In his stories, however, Dahl’s mean streak got translated, somehow, into a kind of edgy warmth. He was a control freak of delight. Dahl, who’d been a mediocre student, came to believe that his desert plane crash had literally changed his brain in a way that made him start writing stories. Early in his career, he was determined to be the next Hemingway or Fitzgerald. He published twistedly addictive short stories in Collier’s, Harper’s, and The New Yorker. These caught the eye of legendary editor Maxwell Perkins, who wanted to publish Dahl’s first novel. But Perkins died, days later, with the manuscript on his desk, and Dahl’s career as an important novelist never took off. Finally, he gave up on it and channeled his big ambition into minor forms: short stories and, later, children’s books.

Thank God for that. Dahl’s adult fiction is fun but often formulaic. It sets up a premise, coldly follows the implied narrative logic, and nearly always ends with a twist. (OMG: The wife is missing her fingers!) There are no accidents or messiness or flights of inspiration.

Dahl’s kids’ stories, on the other hand, are full of characters who transcend narrative logic, e.g., the caterpillar in James and the Giant Peach, a loudmouth who’s always breaking into rude songs and forcing James to help him put on or take off his 42 boots.
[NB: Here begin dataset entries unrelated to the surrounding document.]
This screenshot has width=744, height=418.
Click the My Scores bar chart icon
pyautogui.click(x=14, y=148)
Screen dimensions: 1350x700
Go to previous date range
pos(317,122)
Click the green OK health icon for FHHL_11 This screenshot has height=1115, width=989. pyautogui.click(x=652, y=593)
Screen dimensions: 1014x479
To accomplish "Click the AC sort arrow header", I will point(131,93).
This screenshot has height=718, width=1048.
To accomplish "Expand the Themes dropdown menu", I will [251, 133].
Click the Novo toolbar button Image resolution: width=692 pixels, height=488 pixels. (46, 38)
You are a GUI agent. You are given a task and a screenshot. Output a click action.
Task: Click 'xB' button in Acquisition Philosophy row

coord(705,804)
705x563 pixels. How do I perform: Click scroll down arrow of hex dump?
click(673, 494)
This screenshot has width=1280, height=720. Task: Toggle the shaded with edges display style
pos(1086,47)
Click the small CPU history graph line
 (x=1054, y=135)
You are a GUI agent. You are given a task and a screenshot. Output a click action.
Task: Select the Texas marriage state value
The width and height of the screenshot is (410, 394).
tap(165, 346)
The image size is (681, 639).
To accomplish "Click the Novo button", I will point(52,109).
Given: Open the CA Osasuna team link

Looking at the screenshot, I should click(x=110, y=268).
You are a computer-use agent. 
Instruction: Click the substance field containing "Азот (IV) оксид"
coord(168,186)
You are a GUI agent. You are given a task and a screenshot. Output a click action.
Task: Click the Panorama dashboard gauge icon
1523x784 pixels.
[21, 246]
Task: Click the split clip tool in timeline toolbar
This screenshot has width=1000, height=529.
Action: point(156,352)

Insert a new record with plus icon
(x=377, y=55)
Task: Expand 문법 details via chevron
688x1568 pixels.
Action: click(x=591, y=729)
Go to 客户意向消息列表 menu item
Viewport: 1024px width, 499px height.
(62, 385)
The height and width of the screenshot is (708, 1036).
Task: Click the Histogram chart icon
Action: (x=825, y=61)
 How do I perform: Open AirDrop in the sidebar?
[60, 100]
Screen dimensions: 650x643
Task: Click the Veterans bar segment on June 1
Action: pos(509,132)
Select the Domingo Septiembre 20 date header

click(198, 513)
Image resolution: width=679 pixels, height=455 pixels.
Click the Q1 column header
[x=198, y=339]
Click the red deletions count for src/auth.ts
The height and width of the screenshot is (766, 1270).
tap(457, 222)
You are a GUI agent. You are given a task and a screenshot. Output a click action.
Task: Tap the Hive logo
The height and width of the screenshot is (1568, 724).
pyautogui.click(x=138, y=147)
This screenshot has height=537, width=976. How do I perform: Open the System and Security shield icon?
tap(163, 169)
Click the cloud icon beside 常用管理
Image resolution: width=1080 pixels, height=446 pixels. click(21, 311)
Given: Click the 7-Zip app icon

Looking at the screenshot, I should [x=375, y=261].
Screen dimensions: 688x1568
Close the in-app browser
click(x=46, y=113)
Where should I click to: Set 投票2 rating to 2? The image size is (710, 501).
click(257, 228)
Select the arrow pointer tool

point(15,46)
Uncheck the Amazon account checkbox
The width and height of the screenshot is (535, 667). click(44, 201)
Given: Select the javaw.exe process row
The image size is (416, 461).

He does this not because it furthers the story, one senses, but because it’s funny, and because it’s exactly how this particular creature would act if he found himself flying around on a house-size piece of fruit. The keynote of Dahl’s children’s books is delight in wild invention—and delight, too, in the way that invention manages to braid the two opposed strands of his personality, the nasty and the charming, into something unique in the history of storytelling.

The endings of Dahl’s stories are almost always surprising, even when we know the twist is coming. This talent, it turns out, applied equally to the author’s own life. In a hospital, surrounded by family, Dahl reassured everyone, sweetly, that he wasn’t afraid of death. “It’s just that I will miss you all so much,” he said—the perfect final words. Then, as everyone sat quietly around him, a nurse pricked him with a needle, and he said his actual last words: “Ow, fuck!”